Aggregate Demand Curve
- The AD Curve shows the relationship between inflation (π) and output (Y) and is downward sloping.
- Higher inflation leads the central bank to increase real interest rates, and higher real interest rates decrease output.
- Shifts to the AD curve are caused by shocks to components of aggregate demand.
- A higher central bank reaction coefficient (α) indicates a more aggressive response and creates a flatter AD curve.
Aggregate Supply Curve
- The SRAS Curve shows the relationship between inflation (π) and output (Y) and is upward sloping.
- The LRAS Curve shows that in the long run there is no relationship between inflation (π) and output (Y).
- The short-run Phillips Curve tradeoff exists in the short run but in the long run inflation expectations are consistent (π e = π), the natural rate hypothesis holds (u = u*), and output is equal to potential output(Y = Y*).

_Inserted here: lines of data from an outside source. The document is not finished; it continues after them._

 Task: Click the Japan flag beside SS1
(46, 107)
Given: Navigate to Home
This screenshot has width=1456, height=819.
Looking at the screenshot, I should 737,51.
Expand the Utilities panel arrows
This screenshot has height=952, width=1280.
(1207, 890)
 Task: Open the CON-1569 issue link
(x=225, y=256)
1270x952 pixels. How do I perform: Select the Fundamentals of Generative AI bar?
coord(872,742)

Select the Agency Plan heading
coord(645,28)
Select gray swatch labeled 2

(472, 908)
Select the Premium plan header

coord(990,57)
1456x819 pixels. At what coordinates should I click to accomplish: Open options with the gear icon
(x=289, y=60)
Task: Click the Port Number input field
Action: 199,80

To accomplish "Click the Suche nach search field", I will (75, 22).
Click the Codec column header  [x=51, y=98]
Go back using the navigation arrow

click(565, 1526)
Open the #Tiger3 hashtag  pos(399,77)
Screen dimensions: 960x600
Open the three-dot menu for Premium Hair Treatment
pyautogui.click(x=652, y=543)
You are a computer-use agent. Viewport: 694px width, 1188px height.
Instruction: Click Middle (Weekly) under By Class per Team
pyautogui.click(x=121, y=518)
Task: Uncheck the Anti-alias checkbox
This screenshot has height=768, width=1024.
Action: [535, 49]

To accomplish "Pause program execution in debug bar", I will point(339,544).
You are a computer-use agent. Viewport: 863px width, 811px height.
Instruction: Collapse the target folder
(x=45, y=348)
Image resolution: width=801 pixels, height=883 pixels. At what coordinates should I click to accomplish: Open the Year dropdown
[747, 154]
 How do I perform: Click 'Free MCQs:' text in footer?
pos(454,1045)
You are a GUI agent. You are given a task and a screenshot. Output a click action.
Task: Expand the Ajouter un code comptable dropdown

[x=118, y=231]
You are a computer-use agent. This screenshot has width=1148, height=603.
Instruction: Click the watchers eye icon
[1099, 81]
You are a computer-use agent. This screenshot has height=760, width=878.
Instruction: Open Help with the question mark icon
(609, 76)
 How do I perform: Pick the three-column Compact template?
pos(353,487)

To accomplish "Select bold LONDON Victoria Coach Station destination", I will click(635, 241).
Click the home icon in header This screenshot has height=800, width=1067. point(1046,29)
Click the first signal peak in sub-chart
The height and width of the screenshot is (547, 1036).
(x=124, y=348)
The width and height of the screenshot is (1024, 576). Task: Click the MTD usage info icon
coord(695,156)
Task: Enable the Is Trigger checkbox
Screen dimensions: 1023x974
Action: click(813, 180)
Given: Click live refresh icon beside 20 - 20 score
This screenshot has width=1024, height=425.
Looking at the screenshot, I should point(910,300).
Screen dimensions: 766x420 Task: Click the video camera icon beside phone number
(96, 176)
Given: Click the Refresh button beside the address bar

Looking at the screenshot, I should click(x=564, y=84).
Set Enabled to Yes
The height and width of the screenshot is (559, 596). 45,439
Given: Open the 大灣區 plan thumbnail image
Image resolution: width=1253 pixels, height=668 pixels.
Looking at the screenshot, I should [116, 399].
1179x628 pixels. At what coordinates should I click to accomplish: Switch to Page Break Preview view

- Shifts to the SRAS curve are caused by shocks (εS).
Types of Shocks
- Temporary Shock: Changes in economic conditions that last for a short period, such as an investment boom, confidence slump, or energy price hike.
- Permanent Shock: Changes in economic conditions that last for a long period, such as an increase in potential output or a decrease in the inflation target.
Investment Boom
- Causes the AD curve to shift outwards along the SRAS curve.
- Increases output and inflation, but inflation expectations remain anchored.
- Long run equilibrium is unchanged, and output and inflation will return to the initial levels.
Confidence Slump
- Causes the AD curve to shift inwards along the SRAS curve.
- Decreases output and inflation, but inflation expectations remain anchored.
- Long run equilibrium is unchanged, and output and inflation will return to the initial levels.
Energy Price Spike
- Causes the SRAS curve to shift upwards along the AD curve.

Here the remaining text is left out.